↓↓↓
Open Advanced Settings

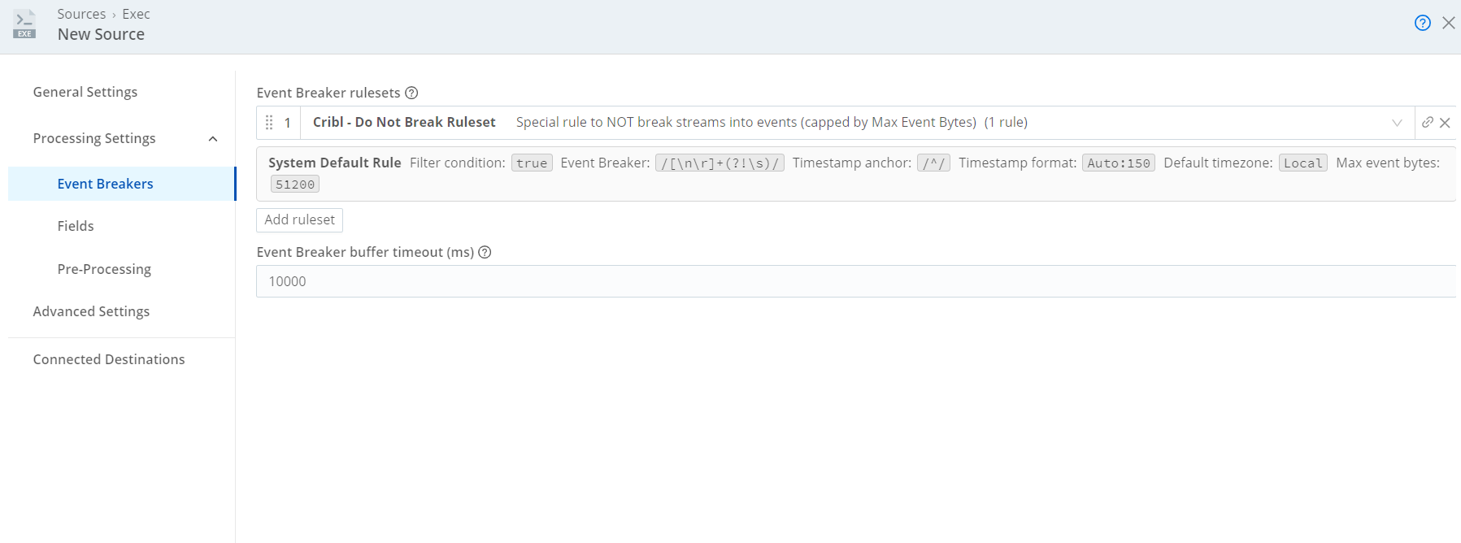click(91, 311)
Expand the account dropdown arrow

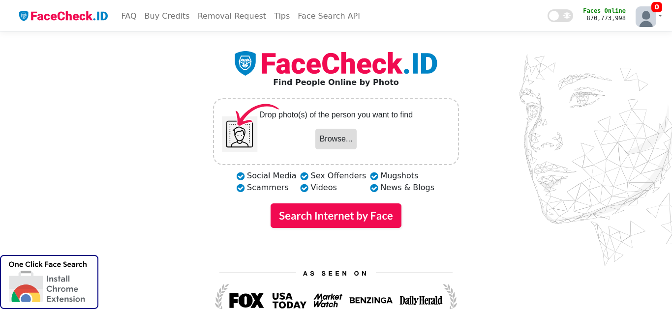[660, 16]
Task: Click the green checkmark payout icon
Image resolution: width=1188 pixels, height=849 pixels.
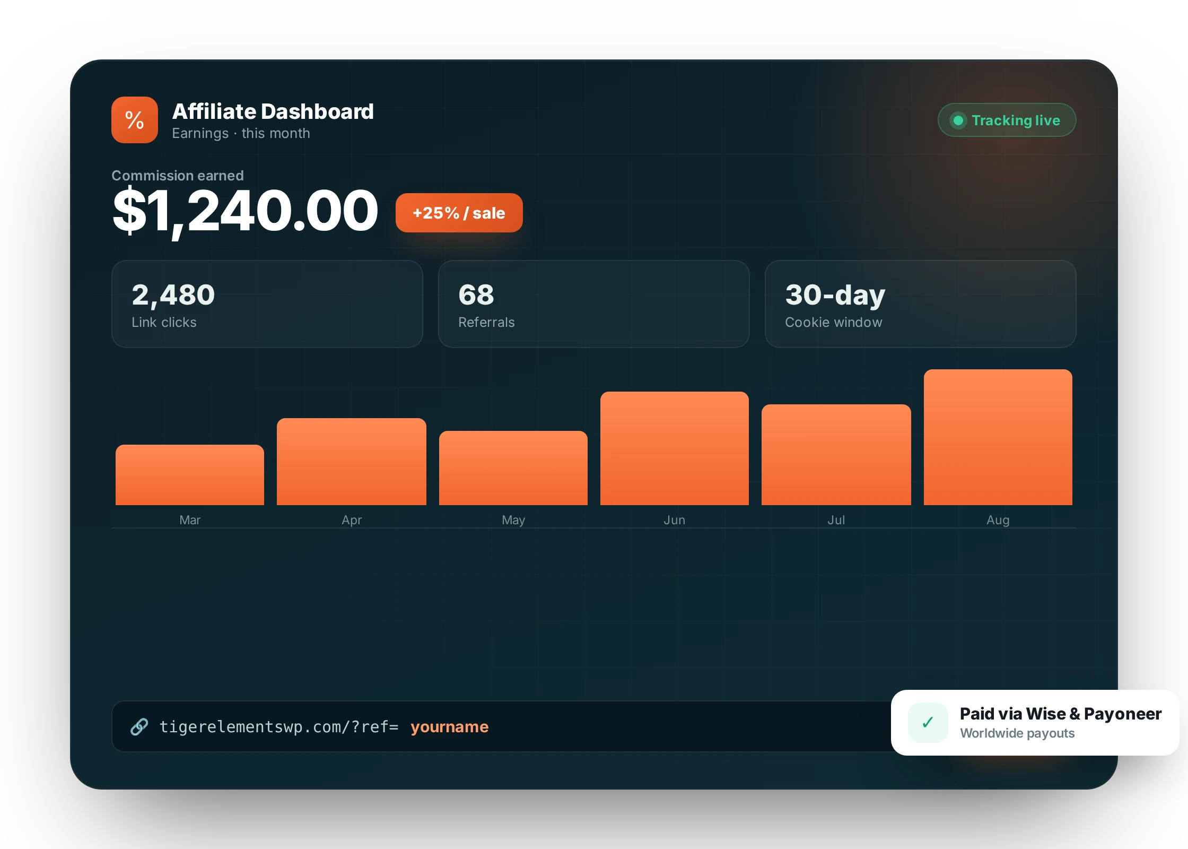Action: coord(928,723)
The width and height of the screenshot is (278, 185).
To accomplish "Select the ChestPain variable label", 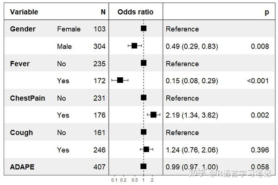I will click(26, 98).
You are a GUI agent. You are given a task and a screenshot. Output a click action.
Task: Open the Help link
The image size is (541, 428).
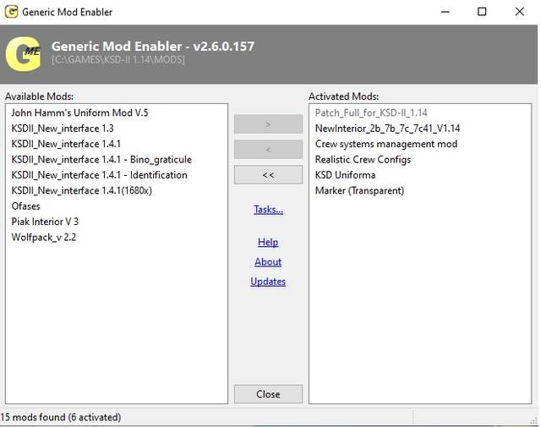[x=268, y=242]
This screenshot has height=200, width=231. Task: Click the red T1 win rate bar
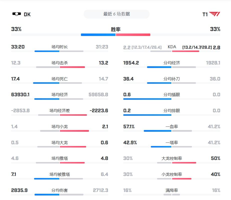(x=133, y=35)
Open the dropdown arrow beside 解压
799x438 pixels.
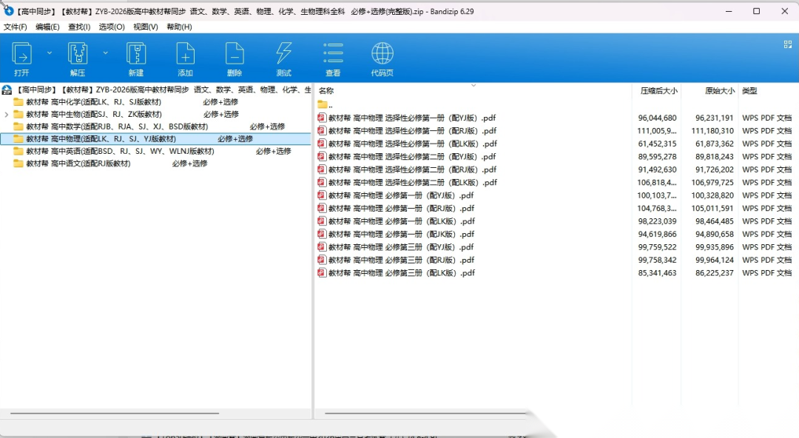[105, 53]
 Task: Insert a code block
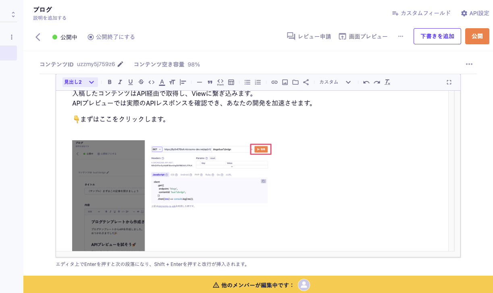pos(220,82)
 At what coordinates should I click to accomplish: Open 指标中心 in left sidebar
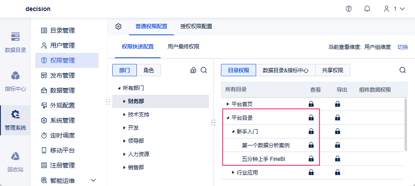15,80
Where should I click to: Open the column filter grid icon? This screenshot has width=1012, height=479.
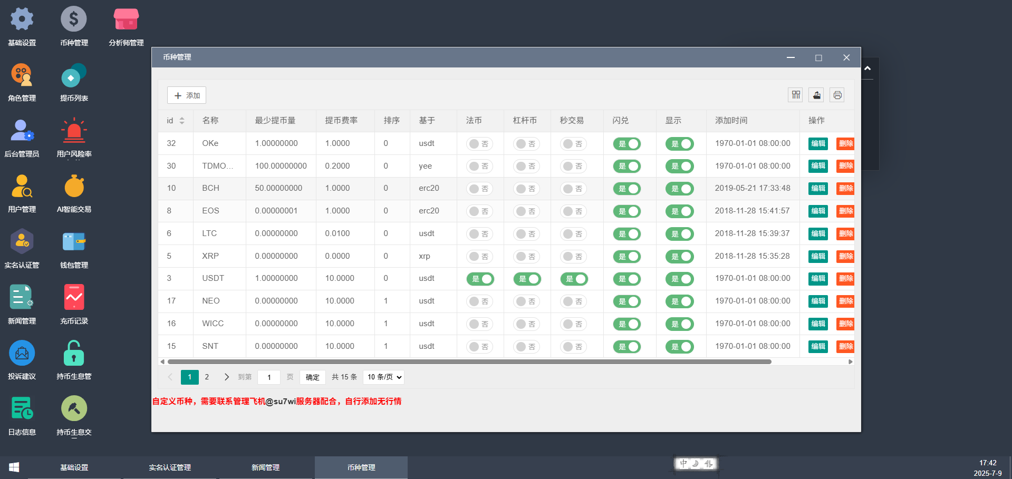pyautogui.click(x=796, y=95)
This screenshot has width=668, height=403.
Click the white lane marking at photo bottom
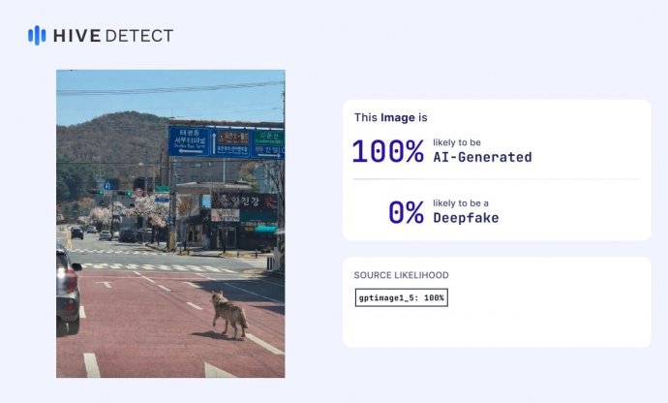pos(91,364)
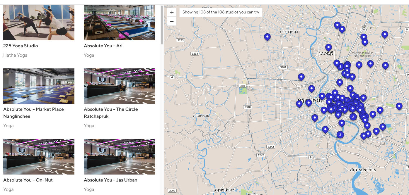The image size is (409, 195).
Task: Click the Absolute You – Ari title
Action: click(103, 46)
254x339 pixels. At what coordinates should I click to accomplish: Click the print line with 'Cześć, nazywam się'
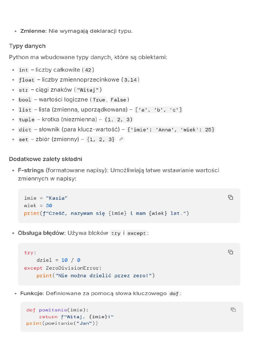(x=106, y=214)
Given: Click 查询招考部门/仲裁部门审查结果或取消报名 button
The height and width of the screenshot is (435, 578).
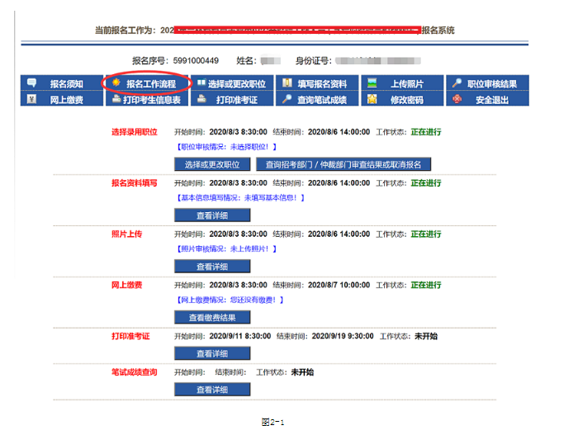Looking at the screenshot, I should click(x=343, y=164).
↑↑↑
AIM OF THE TASK: Above are some records. Reproduce the lines from the one with "Task: Insert a code block" down to the one with "This screenshot has width=668, height=403.", keeping both, and leave every picture out.

REPLY TO THE TASK:
 Task: Insert a code block
pos(220,82)
 At what coordinates should I click to accomplish: Open 指标中心 in left sidebar
15,80
Where should I click to: Open the column filter grid icon? This screenshot has width=1012, height=479.
pyautogui.click(x=796, y=95)
This screenshot has width=668, height=403.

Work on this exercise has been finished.